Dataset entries
= Beginning of Section =

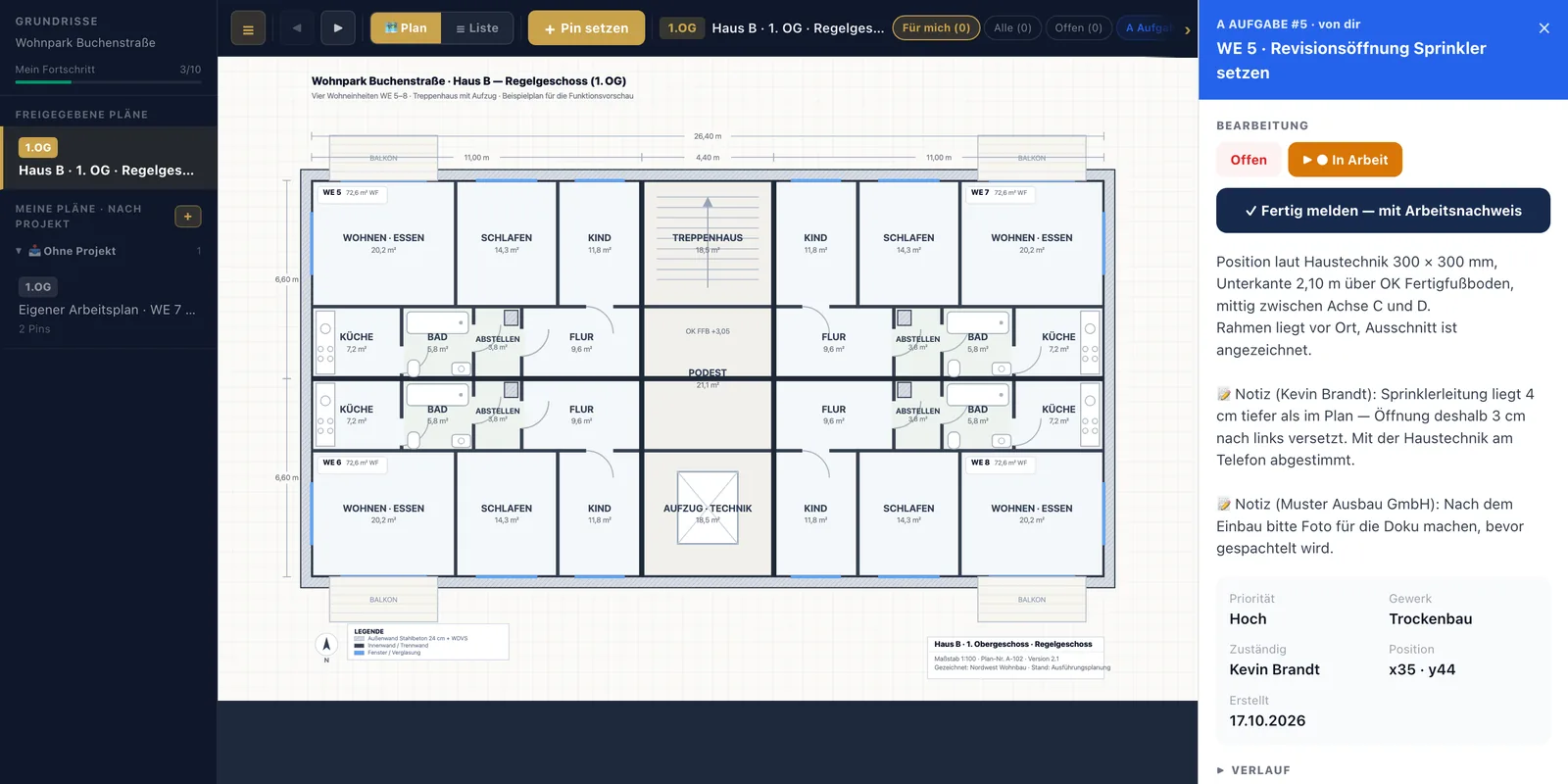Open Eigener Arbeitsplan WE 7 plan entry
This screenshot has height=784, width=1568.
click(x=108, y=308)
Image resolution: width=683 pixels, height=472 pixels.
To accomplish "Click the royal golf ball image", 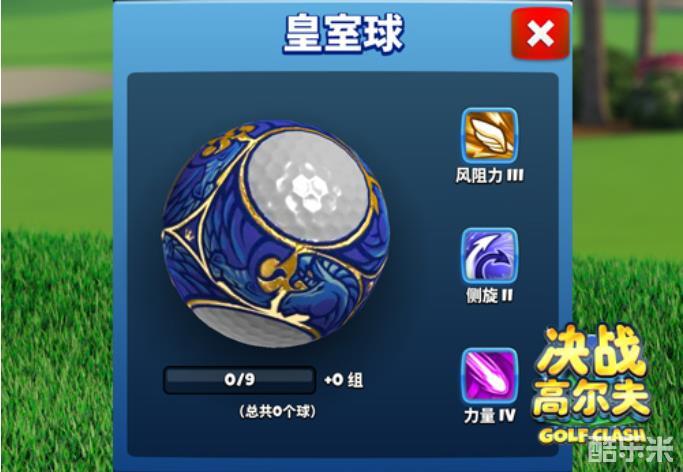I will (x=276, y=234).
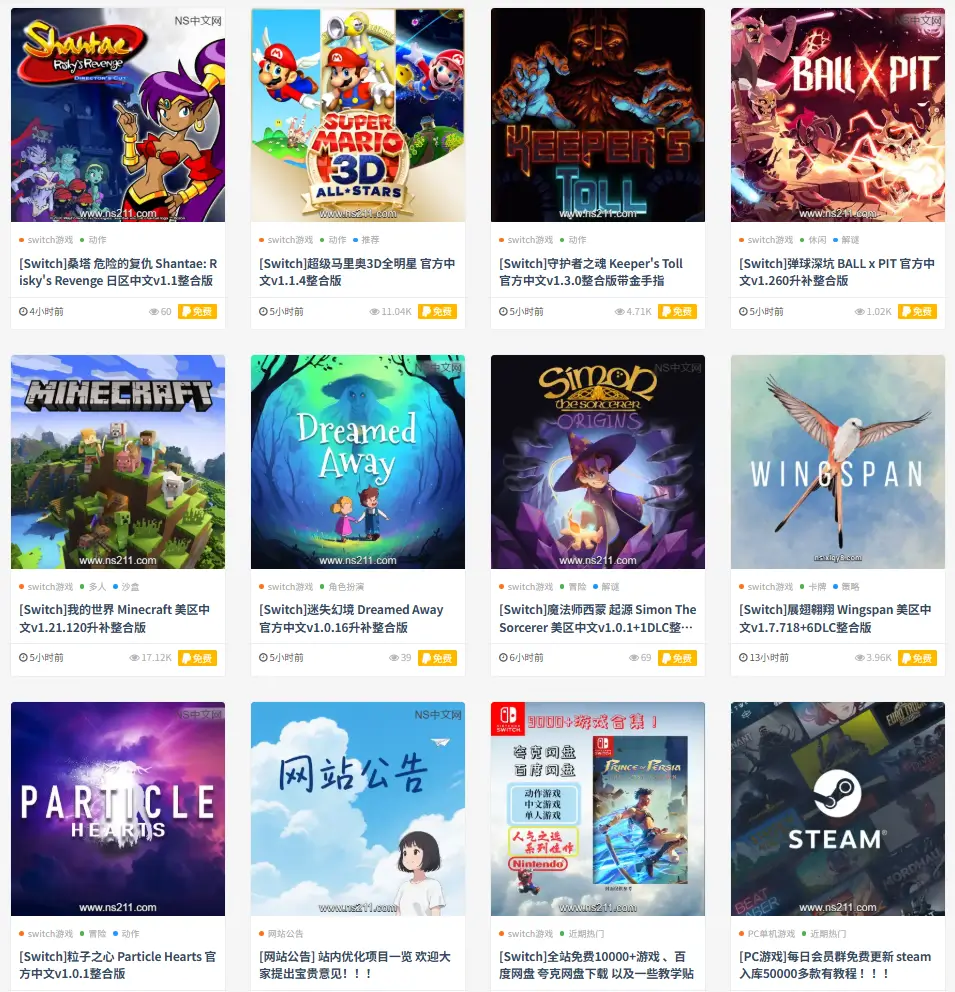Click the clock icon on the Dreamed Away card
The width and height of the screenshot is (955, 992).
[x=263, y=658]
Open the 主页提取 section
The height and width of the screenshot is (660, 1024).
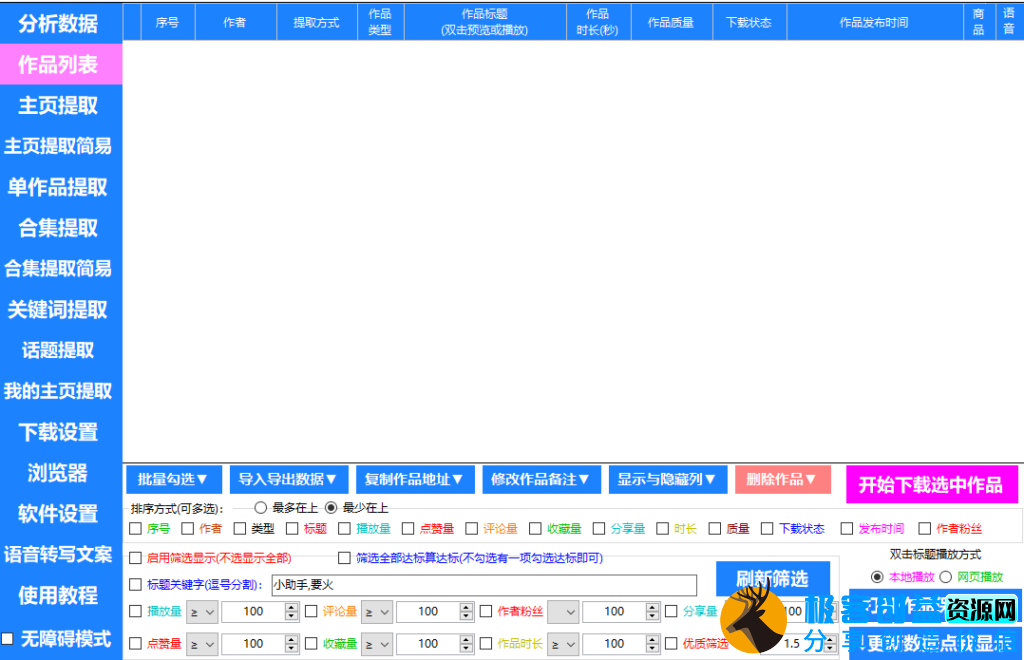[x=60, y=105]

= End of Section =

• Task brief: Pictures stay out. Copy exactly, and only, the lines from the one containing "Open the 主页提取 section" through the end of the data.

• Exercise solution:
Open the 主页提取 section
The height and width of the screenshot is (660, 1024).
[x=60, y=105]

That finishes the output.